• _Goal of the exercise_
Only lines that contain the word "computer" are to be returned from the data below.

[Stored records]

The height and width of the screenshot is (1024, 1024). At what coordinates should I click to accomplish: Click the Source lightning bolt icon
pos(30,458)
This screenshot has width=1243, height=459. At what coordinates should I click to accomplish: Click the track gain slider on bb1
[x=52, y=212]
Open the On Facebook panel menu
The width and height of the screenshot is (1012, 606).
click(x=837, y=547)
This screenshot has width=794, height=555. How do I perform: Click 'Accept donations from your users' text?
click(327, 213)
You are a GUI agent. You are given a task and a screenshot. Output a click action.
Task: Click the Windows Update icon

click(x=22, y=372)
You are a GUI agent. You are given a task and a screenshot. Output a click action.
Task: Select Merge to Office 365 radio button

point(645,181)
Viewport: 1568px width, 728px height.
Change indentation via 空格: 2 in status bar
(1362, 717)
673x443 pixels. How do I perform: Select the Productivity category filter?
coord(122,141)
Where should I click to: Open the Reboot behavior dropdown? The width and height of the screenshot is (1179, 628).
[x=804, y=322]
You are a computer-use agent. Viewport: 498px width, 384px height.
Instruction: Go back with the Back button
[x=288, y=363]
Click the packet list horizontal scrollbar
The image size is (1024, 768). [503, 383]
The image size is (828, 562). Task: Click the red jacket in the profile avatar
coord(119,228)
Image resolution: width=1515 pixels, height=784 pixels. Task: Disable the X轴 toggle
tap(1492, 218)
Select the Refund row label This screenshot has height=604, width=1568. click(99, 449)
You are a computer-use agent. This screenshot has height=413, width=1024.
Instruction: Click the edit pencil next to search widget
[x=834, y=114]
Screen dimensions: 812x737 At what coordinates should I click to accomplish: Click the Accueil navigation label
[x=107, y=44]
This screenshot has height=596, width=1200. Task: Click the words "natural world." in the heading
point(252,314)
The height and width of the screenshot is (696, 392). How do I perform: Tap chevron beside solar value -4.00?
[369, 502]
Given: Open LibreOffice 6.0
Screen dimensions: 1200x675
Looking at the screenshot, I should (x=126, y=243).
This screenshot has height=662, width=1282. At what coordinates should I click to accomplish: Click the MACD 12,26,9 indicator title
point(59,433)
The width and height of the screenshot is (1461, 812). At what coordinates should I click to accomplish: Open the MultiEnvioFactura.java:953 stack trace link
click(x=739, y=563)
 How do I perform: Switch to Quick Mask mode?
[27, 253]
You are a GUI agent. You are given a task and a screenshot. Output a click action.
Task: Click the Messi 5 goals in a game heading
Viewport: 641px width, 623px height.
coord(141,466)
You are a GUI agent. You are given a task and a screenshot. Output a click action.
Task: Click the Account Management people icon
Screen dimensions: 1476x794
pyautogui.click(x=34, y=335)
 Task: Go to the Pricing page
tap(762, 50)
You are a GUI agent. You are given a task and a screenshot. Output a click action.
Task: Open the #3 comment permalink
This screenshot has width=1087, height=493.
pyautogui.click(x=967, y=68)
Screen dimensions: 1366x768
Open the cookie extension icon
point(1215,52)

• _Problem solution_
You are a computer-use agent. Viewport: 498px width, 384px height.
You are a computer-use agent. This screenshot has height=413, width=1024.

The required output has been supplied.